WORK REQUEST ->
Copy out, word for word, the lines from the start of the data below through the line containing "Given: Click the Reload from disk icon", and no others.

___ TASK MATERIAL ___

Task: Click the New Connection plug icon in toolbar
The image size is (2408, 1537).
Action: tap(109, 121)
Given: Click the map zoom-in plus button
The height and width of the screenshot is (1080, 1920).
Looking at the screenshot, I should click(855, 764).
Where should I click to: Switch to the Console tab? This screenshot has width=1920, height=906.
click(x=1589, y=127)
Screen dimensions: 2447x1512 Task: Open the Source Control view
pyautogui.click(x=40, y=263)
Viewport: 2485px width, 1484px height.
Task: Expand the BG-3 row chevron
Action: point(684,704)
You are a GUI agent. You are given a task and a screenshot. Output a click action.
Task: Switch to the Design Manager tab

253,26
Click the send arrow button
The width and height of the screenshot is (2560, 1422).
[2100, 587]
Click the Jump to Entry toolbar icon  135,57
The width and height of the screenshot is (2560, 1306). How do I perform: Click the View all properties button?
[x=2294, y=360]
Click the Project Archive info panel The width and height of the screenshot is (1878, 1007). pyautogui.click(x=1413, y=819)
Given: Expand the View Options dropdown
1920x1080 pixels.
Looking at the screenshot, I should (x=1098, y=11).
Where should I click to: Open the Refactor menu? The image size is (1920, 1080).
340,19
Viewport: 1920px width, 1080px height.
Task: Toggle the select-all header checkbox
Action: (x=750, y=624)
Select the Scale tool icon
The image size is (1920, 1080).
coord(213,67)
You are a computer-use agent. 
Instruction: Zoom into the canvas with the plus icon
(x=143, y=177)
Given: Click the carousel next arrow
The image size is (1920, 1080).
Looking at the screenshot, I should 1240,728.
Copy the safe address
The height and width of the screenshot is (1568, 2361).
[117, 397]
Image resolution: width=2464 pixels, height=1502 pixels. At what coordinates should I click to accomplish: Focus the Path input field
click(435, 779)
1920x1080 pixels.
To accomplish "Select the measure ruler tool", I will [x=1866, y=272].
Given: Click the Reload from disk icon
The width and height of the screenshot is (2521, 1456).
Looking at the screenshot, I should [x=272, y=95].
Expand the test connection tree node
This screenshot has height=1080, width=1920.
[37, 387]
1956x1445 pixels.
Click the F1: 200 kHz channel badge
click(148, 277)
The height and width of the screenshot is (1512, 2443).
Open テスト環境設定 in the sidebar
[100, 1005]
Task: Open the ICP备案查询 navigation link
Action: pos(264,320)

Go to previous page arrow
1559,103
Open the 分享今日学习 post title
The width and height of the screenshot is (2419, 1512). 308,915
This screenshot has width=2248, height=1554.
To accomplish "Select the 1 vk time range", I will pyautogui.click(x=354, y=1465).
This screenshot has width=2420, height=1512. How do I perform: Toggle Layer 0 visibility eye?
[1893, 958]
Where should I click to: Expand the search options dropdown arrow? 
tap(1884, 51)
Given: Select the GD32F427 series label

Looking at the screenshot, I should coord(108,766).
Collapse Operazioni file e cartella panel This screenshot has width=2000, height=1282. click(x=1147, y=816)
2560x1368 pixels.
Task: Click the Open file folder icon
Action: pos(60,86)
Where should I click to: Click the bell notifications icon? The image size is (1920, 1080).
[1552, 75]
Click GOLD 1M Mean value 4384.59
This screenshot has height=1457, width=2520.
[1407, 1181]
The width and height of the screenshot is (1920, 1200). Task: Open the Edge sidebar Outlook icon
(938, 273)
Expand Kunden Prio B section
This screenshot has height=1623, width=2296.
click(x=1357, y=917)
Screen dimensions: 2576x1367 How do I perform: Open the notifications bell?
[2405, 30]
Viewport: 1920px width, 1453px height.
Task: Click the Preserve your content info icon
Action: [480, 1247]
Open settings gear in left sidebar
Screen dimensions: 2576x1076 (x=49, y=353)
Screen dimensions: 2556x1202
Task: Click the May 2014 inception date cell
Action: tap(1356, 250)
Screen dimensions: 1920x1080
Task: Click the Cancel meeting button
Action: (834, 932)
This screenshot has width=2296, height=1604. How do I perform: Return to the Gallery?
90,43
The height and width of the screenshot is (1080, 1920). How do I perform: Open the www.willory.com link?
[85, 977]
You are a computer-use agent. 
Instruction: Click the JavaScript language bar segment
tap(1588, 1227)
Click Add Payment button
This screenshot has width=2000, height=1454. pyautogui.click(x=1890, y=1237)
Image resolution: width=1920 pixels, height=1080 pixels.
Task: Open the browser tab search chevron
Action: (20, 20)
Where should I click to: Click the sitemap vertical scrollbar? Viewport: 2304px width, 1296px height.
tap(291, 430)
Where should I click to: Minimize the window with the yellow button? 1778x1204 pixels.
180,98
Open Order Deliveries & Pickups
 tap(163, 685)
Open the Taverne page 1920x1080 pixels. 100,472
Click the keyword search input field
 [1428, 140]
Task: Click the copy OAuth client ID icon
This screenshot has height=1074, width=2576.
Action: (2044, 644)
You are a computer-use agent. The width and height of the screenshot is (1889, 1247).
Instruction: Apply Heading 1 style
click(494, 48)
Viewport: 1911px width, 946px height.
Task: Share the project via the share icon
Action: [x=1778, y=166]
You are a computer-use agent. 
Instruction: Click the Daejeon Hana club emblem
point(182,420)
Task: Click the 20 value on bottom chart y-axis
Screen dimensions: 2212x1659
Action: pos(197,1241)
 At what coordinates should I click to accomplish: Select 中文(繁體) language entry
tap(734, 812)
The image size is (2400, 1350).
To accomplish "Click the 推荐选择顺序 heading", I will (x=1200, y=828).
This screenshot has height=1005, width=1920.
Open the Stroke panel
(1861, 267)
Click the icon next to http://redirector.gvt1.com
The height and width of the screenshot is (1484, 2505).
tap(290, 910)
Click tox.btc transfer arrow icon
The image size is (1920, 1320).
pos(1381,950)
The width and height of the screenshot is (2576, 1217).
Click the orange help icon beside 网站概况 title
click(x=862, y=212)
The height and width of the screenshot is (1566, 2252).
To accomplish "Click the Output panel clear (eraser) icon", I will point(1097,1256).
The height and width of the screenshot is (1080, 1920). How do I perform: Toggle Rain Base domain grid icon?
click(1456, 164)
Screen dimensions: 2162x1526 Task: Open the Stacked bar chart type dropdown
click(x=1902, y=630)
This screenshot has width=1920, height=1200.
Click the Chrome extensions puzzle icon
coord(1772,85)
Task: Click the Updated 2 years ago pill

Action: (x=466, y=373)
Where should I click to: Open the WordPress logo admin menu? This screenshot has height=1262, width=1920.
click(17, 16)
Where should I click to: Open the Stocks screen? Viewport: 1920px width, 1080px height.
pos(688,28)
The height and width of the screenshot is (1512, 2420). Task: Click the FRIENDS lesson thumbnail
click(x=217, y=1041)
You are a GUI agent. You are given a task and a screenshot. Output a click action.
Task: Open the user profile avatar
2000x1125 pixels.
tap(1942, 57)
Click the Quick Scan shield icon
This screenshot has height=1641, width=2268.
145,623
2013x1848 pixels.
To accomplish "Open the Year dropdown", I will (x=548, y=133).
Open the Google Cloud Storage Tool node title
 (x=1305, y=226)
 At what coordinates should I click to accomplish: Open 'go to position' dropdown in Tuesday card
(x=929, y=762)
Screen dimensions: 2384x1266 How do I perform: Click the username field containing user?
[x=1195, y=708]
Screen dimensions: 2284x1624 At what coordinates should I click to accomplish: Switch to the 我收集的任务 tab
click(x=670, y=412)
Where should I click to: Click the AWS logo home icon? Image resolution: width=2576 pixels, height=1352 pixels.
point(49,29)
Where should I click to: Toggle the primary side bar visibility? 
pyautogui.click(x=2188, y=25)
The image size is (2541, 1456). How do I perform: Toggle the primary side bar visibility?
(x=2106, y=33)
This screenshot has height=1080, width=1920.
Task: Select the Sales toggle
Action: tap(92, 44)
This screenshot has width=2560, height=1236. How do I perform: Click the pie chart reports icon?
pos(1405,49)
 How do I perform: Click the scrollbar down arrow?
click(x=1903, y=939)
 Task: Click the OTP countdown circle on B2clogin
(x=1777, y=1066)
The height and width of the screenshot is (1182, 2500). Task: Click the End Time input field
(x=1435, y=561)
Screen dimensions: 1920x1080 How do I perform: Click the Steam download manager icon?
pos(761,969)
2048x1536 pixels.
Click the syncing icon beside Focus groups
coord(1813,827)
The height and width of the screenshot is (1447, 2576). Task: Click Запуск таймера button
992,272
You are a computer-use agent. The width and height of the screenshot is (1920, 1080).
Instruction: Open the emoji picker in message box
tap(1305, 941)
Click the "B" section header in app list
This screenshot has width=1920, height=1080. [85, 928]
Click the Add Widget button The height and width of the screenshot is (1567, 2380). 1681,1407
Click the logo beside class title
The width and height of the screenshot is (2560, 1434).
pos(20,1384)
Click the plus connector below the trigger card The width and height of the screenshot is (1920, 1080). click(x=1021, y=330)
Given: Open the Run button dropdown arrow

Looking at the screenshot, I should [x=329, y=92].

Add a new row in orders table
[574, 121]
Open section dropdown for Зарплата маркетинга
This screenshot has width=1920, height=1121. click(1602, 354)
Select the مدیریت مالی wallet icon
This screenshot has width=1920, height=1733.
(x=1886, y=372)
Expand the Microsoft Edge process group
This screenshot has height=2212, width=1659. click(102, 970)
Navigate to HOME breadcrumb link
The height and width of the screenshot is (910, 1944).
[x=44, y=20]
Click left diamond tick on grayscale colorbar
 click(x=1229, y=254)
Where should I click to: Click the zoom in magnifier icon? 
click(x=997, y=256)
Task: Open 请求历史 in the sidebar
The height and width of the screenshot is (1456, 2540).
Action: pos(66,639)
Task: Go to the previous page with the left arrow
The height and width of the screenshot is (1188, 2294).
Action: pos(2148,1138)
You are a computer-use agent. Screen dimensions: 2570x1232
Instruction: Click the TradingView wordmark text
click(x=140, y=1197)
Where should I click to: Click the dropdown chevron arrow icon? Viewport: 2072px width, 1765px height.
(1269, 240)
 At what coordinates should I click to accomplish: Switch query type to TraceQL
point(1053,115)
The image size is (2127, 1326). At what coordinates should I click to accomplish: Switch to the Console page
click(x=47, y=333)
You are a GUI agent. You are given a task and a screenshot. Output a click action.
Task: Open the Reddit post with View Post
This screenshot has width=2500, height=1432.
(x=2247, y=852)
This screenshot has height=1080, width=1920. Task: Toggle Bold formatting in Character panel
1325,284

___

ANSWER TO THIS PROBLEM ->
Task: Click the New Connection plug icon in toolbar
The image size is (2408, 1537).
Action: tap(109, 121)
Given: Click the map zoom-in plus button
The height and width of the screenshot is (1080, 1920).
Looking at the screenshot, I should click(855, 764).
Where should I click to: Switch to the Console tab? This screenshot has width=1920, height=906.
click(x=1589, y=127)
Screen dimensions: 2447x1512 Task: Open the Source Control view
pyautogui.click(x=40, y=263)
Viewport: 2485px width, 1484px height.
Task: Expand the BG-3 row chevron
Action: point(684,704)
You are a GUI agent. You are given a task and a screenshot. Output a click action.
Task: Switch to the Design Manager tab

253,26
Click the send arrow button
The width and height of the screenshot is (2560, 1422).
[2100, 587]
Click the Jump to Entry toolbar icon  135,57
The width and height of the screenshot is (2560, 1306). How do I perform: Click the View all properties button?
[x=2294, y=360]
Click the Project Archive info panel The width and height of the screenshot is (1878, 1007). pyautogui.click(x=1413, y=819)
Given: Expand the View Options dropdown
1920x1080 pixels.
Looking at the screenshot, I should (x=1098, y=11).
Where should I click to: Open the Refactor menu? The image size is (1920, 1080).
340,19
Viewport: 1920px width, 1080px height.
Task: Toggle the select-all header checkbox
Action: (x=750, y=624)
Select the Scale tool icon
The image size is (1920, 1080).
coord(213,67)
You are a computer-use agent. 
Instruction: Zoom into the canvas with the plus icon
(x=143, y=177)
Given: Click the carousel next arrow
The image size is (1920, 1080).
Looking at the screenshot, I should 1240,728.
Copy the safe address
The height and width of the screenshot is (1568, 2361).
[117, 397]
Image resolution: width=2464 pixels, height=1502 pixels. At what coordinates should I click to accomplish: Focus the Path input field
click(435, 779)
1920x1080 pixels.
To accomplish "Select the measure ruler tool", I will [x=1866, y=272].
Given: Click the Reload from disk icon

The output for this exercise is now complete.